# Muti in Schubert



## Steve Wright (Mar 13, 2015)

Any opinions on this set?







I'm looking at a first Schubert cycle (I have a few singletons including Beecham, and too many Ninths)... 
Immerseel is tempting me on the HIP side, while elsewhere it seems my best options are Blomstedt, Abbado, Harnoncourt and... Riccardo Muti?
Thanks!


----------



## Vaneyes (May 11, 2010)

I've had various sets and singles. It's VPO/Muti that's stayed to this day.

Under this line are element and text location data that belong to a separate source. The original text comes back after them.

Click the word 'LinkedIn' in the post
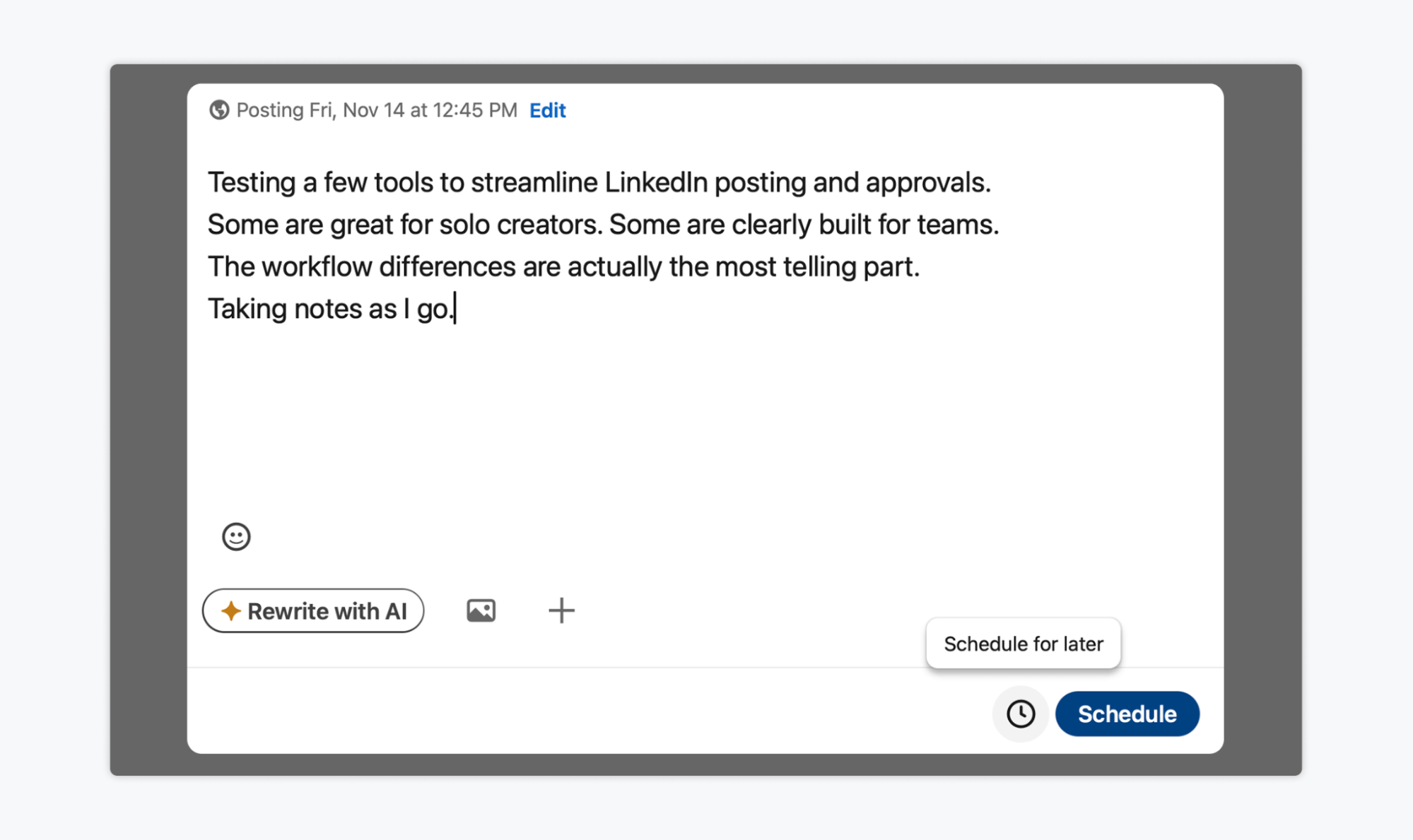Viewport: 1413px width, 840px height. [655, 183]
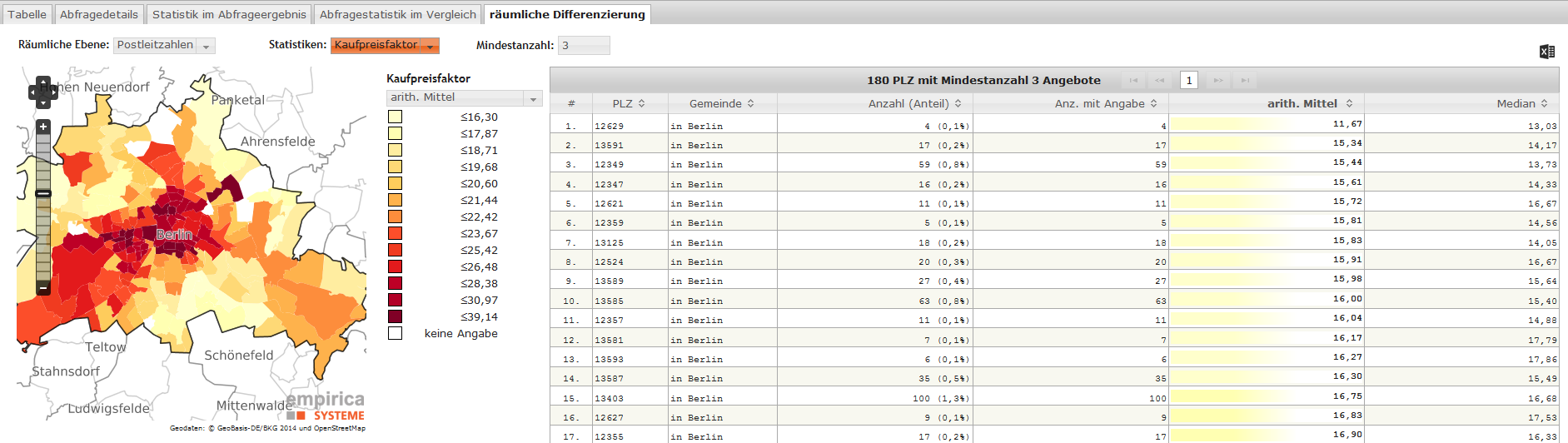This screenshot has width=1568, height=443.
Task: Jump to the last page arrow
Action: 1245,80
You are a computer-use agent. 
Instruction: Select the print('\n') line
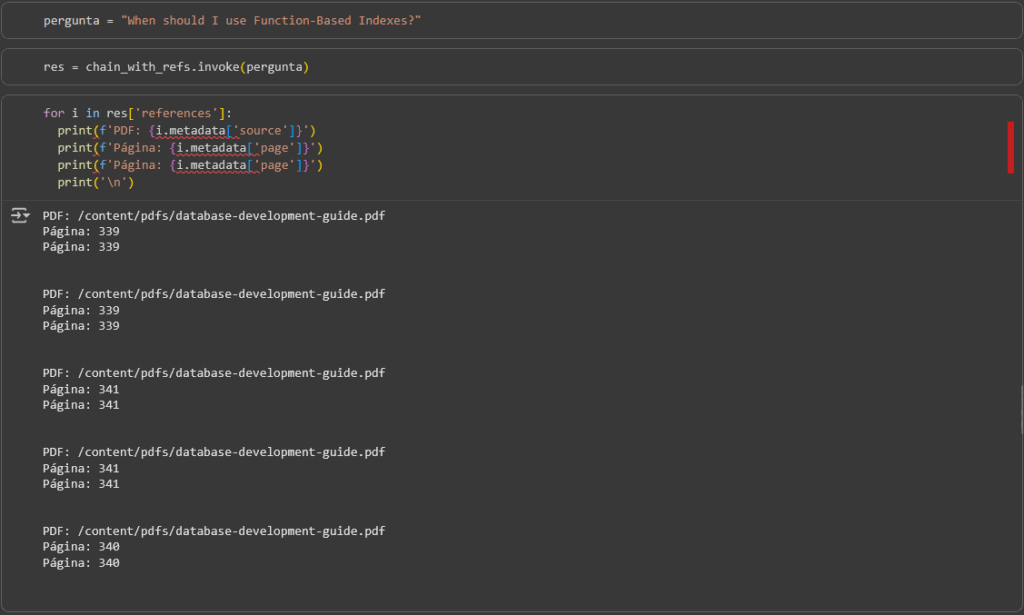point(95,181)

With a firm hand, Godfather keeps the music going in straightforward manner.

I think I would've enjoyed a cycle from Cantelli.


----------



## Headphone Hermit (Jan 8, 2014)

Maybe worth considering Sir Colin Davis with the Dresden Staatskapelle on 4 discs on RCA?

review at http://www.musicweb-international.com/classrev/2015/Nov/Schubert_sys_88875127062.htm


----------



## Pugg (Aug 8, 2014)

Steve Wright said:


> Any opinions on this set?
> View attachment 79966
> 
> I'm looking at a first Schubert cycle (I have a few singletons including Beecham, and too many Ninths)...
> ...


I wouldn't want to be without it, Schubert "Italian" style:tiphat:


----------



## Le Peel (May 15, 2015)

Headphone Hermit said:


> Maybe worth considering Sir Colin Davis with the Dresden Staatskapelle on 4 discs on RCA?
> 
> review at http://www.musicweb-international.com/classrev/2015/Nov/Schubert_sys_88875127062.htm


The Davis is the first set I went with, it's juicy.


----------